The authors evaluate the performance of LONGTRACERL on multiple long-context reasoning benchmarks using different LLM backbones. Results show that the positive-only reward strategy significantly improves performance across all benchmarks compared to the positive&negative variant, with the highest gains observed on AA-LCR and MRCR. The method consistently outperforms the baseline across all evaluated models and benchmarks. The positive-only reward strategy achieves the highest average score across all benchmarks, outperforming the positive&negative variant. The method shows the most significant improvement on the AA-LCR and MRCR benchmarks, indicating stronger performance on challenging reasoning tasks. Performance gains are consistent across different model sizes and families, demonstrating robustness to model scale and architecture.
The authors evaluate their method, LONGTRACERL, against several baselines on multiple long-context reasoning benchmarks using different models. Results show that LONGTRACERL consistently achieves the highest average performance across all model scales, significantly outperforming other methods, particularly on challenging benchmarks like AA-LCR and LongReason. The improvements are attributed to the rubric reward and positive-only strategy, which guide the model to generate more accurate and grounded reasoning responses. LONGTRACERL achieves the highest average scores across all models and benchmarks compared to all baselines. The method shows the most significant gains on challenging benchmarks, particularly AA-LCR and LongReason, where it substantially outperforms other approaches. The performance improvements are primarily driven by the rubric reward and positive-only strategy, which encourage accurate and grounded reasoning without reward hacking.

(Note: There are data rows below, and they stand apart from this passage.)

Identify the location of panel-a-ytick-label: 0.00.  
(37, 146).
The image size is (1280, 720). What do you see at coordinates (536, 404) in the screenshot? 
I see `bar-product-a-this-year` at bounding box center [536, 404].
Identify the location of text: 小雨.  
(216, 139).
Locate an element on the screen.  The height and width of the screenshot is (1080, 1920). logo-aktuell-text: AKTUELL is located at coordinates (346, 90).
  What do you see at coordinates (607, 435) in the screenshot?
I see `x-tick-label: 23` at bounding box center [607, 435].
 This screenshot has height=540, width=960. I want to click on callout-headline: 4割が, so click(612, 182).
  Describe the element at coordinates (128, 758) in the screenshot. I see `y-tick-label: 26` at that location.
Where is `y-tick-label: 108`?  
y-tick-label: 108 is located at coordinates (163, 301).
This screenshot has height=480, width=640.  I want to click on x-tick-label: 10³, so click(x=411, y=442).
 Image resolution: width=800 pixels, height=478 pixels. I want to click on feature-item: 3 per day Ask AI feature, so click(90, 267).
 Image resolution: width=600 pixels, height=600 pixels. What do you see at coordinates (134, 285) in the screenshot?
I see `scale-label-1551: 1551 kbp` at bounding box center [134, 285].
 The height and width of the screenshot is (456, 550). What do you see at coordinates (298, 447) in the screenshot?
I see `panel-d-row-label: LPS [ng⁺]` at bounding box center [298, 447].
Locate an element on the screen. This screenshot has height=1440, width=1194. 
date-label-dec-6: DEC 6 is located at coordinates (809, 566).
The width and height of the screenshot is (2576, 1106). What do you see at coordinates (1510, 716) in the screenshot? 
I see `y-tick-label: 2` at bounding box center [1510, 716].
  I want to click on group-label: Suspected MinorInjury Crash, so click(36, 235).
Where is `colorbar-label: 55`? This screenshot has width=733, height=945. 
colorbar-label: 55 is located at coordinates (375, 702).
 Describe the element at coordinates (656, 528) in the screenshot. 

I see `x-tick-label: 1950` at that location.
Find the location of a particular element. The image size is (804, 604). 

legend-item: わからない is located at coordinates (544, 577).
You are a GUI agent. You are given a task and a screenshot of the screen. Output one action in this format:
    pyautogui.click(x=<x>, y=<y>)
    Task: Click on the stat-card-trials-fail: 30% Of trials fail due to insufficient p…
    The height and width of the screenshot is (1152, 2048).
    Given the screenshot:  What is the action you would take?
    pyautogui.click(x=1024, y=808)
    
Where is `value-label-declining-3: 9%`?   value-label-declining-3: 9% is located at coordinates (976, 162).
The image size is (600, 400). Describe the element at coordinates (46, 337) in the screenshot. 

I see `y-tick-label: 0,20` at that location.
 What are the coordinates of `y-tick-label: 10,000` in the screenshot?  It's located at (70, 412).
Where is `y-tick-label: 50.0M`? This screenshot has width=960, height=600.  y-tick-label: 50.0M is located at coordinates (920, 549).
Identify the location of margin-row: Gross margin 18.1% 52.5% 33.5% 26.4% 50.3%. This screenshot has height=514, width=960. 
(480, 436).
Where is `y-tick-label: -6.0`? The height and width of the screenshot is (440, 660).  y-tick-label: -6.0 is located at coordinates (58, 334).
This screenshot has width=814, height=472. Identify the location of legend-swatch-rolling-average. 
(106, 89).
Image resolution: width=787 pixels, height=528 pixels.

Evaluated across multiple long-context reasoning benchmarks and model configurations, LONGTRACERL demonstrates consistent superiority over baselines through targeted component analyses. The experiments validate that a balanced rubric reward significantly enhances performance on challenging tasks, while trajectory-tiered distractors with high entity overlap provide stronger training signals than random alternatives. Additionally, restricting rewards to positive signals effectively prevents reward hacking and improves reasoning accuracy across different model architectures. Collectively, these findings confirm that the synergistic integration of rubric-guided rewards, high-quality distractors, and positive-only feedback drives more accurate and grounded long-context reasoning.